These guidelines supersede and replace any previous guidelines on regulatory sandbox in the capital market including the Securities Industry (Regulatory Sandbox Licensing) Guidelines 2020. An applicant seeking a sandbox licence shall submit an application in the prescribed form, together with all required documents to the Securities and Exchange Commission for consideration.
The Bank of Ghana or Securities and Exchange Commission may direct a person who applies for registration; is a registered person; applies for a virtual asset service licence; or holds a virtual asset service licence to apply for a sandbox licence. This occurs where the virtual asset service represents or uses an innovative technology or method of delivery that requires supervision and oversight that is not offered by a licence or registration under the VASP Act or any other law.

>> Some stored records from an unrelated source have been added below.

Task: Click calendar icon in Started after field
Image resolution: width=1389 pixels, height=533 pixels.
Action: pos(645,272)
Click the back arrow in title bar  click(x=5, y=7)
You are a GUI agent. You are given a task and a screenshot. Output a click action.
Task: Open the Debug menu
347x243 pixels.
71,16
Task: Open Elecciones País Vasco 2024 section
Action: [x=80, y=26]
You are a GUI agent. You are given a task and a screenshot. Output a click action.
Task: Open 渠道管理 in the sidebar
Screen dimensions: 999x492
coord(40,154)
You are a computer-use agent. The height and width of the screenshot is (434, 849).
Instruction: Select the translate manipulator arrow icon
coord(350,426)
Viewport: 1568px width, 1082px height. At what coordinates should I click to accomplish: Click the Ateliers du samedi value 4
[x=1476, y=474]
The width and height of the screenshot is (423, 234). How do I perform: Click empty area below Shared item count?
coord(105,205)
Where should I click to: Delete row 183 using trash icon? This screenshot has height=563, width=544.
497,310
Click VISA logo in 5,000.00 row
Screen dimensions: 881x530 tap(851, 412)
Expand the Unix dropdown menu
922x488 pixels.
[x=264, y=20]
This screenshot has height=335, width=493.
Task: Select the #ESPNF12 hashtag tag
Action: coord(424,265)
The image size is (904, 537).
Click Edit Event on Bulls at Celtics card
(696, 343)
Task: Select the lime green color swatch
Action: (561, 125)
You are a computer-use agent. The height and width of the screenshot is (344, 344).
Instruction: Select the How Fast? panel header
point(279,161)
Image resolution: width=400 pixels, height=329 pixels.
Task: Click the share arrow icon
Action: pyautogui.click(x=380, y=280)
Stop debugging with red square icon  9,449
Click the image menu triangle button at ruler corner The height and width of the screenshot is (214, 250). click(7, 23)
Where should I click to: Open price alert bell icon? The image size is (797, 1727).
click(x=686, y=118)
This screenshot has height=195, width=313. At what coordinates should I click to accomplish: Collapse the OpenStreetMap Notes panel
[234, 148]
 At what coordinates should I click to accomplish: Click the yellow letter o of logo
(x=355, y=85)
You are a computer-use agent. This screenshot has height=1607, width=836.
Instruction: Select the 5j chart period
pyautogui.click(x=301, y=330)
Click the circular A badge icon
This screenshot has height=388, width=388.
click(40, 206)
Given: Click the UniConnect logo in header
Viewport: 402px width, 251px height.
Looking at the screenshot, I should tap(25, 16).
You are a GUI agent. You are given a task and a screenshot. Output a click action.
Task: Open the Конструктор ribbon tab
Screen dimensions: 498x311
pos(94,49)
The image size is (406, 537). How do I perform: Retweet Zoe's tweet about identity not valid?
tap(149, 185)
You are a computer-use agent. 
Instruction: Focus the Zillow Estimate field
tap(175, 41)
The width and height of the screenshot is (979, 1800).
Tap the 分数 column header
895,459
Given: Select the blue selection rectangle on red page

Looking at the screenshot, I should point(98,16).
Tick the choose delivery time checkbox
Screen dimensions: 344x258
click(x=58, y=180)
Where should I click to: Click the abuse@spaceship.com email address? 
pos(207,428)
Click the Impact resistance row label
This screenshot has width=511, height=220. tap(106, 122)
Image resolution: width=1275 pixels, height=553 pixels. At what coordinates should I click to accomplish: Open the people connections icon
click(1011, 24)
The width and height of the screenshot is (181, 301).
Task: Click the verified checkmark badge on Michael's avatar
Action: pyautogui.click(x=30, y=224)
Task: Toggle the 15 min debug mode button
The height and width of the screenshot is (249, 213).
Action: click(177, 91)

A sandbox licence will also be required where it is in the best interest of the public, holders of a virtual asset service licence registered persons or the financial markets for the virtual asset service to be restricted temporarily or for specific requirements to be placed temporarily on that service.
Where the virtual asset service uses technology that may create systemic risk to the financial markets in the country or poses a money laundering or terrorism financing risk that is not properly mitigated under the Anti-Money Laundering Act,2020 (Act 1044) or the VASP Act.
Where a holder of a virtual asset licence or a registered entity is directed to apply for a sandbox licence, the virtual asset licence or registration shall be revoked. The Securities and Exchange Commission has issued a press statement that the sandbox period will last for 12 months.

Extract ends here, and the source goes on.